When it comes to things like assignments or studying, I make time for it properly and only pay attention to things depending on how much they weigh towards my academic progress. This rationing enables me to have multiple active roles and get good grades while I am at it.

public health

Ever since joining Study Melbourne, Daga has taken part in many exciting events with her peers, working together to create one-of-a-kind events for international students. Source: Ayushi Daga


Reflecting on your experiences thus far, what key insights or lessons have you gained about the field of public health, and how have they shaped your approach to your work or studies? 

There are a few key takeaways from public health and health promotion that have shaped my approach to everything in life now: equity, empowerment, and community engagement. I’ve been working to build up these skills by using them in volunteer roles, and they have also been at the core of my academic success.

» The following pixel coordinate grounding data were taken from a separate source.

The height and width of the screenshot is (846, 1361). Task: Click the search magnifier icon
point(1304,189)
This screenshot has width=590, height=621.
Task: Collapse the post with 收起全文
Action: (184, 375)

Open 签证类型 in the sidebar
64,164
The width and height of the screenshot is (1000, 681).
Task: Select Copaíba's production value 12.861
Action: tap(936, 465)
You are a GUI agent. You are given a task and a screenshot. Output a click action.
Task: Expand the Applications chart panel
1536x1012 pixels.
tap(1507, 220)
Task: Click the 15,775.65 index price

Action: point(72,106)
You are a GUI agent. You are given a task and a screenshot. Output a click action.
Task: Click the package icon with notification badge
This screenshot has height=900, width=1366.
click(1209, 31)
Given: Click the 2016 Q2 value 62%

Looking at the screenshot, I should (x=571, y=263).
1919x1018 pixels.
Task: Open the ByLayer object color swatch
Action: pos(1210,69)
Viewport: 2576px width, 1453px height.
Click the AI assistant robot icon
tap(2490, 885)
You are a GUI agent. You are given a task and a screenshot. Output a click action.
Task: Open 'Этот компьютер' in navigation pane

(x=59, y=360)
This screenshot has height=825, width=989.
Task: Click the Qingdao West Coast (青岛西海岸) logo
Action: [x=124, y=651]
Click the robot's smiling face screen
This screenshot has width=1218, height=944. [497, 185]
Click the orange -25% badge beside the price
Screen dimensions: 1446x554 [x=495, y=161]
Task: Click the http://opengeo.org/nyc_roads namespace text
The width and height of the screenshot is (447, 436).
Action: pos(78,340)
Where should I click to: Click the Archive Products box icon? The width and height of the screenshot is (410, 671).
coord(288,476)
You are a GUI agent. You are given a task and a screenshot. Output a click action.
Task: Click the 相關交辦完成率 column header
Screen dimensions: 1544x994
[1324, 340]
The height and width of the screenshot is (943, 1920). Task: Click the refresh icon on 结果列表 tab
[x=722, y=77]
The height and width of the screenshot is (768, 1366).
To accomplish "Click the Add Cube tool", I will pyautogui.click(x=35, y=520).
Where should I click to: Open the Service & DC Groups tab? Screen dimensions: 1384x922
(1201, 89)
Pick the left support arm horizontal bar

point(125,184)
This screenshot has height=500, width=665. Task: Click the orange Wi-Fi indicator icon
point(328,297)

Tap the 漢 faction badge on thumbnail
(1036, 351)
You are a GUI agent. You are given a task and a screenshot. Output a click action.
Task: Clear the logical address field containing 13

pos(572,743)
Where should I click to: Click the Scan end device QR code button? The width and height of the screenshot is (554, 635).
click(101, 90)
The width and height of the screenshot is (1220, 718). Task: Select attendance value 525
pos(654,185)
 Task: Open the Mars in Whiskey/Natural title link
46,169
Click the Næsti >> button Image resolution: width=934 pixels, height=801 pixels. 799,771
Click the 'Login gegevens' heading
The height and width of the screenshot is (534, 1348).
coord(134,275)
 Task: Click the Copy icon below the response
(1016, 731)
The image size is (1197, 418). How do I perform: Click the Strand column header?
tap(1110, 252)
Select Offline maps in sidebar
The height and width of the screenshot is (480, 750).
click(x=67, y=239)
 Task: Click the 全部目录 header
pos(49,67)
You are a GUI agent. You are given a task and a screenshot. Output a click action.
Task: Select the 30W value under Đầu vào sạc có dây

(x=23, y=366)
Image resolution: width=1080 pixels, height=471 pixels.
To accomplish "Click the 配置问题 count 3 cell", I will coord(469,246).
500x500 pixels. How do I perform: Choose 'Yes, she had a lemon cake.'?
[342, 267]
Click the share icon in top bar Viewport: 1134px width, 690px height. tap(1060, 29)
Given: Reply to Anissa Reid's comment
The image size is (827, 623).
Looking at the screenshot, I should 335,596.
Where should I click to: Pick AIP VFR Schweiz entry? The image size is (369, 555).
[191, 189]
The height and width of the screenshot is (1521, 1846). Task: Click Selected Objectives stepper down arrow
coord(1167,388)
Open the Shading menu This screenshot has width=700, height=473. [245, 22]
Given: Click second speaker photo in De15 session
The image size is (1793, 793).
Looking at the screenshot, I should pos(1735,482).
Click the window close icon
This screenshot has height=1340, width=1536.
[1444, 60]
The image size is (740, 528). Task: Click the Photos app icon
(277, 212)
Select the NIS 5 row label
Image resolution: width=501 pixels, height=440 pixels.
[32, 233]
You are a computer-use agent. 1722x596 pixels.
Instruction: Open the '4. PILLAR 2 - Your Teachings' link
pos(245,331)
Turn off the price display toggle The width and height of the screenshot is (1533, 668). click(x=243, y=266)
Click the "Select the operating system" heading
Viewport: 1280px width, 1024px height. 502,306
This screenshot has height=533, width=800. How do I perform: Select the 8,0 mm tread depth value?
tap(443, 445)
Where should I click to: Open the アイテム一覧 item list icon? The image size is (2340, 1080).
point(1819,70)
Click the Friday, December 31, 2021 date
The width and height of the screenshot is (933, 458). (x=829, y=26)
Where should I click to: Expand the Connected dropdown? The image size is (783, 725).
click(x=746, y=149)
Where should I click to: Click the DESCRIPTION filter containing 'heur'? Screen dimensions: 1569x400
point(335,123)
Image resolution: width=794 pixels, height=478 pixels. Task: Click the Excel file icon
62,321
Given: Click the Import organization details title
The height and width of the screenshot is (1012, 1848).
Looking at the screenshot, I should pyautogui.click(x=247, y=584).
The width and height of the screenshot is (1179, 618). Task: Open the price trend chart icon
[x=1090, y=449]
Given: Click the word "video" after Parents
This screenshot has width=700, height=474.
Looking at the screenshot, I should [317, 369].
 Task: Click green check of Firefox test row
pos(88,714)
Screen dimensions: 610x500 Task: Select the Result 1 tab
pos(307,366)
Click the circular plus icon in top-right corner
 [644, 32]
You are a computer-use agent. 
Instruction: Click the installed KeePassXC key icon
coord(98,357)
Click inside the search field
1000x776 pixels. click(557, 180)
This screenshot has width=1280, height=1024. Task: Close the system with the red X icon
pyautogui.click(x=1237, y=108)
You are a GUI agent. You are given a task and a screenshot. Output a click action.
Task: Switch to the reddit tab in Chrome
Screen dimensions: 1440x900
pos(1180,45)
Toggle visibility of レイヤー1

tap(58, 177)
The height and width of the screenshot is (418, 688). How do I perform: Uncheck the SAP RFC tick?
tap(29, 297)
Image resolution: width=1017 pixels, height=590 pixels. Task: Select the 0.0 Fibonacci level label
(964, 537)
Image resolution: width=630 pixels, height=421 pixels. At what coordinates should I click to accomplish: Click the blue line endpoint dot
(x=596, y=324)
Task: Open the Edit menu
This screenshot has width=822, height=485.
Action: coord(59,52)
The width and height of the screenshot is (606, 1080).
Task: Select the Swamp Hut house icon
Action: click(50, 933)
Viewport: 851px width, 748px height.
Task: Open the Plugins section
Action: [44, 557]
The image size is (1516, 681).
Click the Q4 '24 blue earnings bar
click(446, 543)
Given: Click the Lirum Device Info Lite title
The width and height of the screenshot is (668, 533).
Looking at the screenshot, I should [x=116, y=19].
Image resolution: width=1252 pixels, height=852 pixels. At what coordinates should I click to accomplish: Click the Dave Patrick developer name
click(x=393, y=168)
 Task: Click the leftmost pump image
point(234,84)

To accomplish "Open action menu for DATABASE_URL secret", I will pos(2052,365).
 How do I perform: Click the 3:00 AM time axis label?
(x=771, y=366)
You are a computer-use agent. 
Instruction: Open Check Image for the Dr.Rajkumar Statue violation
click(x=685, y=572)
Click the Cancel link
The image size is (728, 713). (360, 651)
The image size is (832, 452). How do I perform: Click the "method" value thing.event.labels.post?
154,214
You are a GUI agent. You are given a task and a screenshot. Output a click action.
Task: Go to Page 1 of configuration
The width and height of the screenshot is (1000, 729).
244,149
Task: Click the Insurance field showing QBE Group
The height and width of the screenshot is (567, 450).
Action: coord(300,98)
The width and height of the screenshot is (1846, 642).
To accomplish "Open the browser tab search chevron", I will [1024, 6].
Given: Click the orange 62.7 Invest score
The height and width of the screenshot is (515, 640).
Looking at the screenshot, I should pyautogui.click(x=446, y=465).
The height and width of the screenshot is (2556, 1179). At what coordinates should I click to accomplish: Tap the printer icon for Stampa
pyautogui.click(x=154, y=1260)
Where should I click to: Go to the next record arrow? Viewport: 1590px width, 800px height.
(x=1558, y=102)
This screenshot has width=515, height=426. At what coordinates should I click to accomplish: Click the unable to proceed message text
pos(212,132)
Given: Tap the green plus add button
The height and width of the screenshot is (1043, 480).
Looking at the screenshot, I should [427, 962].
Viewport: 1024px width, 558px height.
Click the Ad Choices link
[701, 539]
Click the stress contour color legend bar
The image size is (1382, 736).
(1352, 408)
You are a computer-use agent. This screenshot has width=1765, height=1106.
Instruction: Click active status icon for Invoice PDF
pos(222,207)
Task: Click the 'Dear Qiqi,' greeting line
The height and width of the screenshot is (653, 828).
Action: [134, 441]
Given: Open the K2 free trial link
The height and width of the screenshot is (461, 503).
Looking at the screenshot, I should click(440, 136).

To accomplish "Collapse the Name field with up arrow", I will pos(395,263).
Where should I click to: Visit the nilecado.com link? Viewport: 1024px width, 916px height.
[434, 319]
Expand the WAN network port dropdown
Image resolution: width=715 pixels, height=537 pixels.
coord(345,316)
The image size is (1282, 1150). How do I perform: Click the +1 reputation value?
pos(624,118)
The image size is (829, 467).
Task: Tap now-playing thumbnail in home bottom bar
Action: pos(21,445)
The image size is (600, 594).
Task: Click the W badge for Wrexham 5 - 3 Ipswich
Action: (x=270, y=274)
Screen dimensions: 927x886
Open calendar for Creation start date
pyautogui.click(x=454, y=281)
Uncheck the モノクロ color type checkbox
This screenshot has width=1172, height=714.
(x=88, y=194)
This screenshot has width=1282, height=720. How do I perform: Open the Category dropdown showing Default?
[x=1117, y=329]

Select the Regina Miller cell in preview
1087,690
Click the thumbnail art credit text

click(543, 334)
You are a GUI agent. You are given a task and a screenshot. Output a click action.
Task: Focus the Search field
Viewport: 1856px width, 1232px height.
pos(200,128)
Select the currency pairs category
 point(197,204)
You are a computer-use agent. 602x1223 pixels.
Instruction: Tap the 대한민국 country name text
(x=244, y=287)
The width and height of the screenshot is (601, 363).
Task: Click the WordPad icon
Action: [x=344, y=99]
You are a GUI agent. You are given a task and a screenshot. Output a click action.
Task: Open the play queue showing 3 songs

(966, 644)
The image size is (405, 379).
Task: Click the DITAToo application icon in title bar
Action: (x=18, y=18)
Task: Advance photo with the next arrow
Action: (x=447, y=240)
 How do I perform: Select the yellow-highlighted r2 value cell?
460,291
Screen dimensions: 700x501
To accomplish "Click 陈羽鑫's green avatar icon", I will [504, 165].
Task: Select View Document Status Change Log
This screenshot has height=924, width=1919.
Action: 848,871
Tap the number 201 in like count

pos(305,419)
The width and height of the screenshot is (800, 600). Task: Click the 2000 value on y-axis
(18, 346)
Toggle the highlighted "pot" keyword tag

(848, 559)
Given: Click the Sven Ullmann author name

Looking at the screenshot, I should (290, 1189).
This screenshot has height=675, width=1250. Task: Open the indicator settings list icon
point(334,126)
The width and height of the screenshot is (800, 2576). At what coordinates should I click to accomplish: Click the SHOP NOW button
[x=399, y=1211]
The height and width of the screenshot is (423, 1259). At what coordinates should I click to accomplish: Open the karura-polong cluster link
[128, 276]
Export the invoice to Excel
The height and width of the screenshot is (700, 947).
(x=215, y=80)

Looking ahead, what are your goals and aspirations within the field of public health?

With my current qualifications and passion for bringing equity to public health, my goal is to build an entire legacy in the field. My role as a public health professional is not limited by boundaries; I can work in any region of the world, and that is exactly my goal: I want to work in Global Public Health for the World Health Organisation.

After graduation, I would love to develop some early-career learnings here in Australia. But later in life, I want to contribute more towards global public health and health promotion, as those are my true two passions.

What advice would you give to individuals who are considering a career in public health, especially those with diverse academic backgrounds like yourself?

I think it’s important for people to realise that your education and career should be in sync with your passions. And sometimes you don’t know before you try it. After all, the only limit in life is the one you set yourself!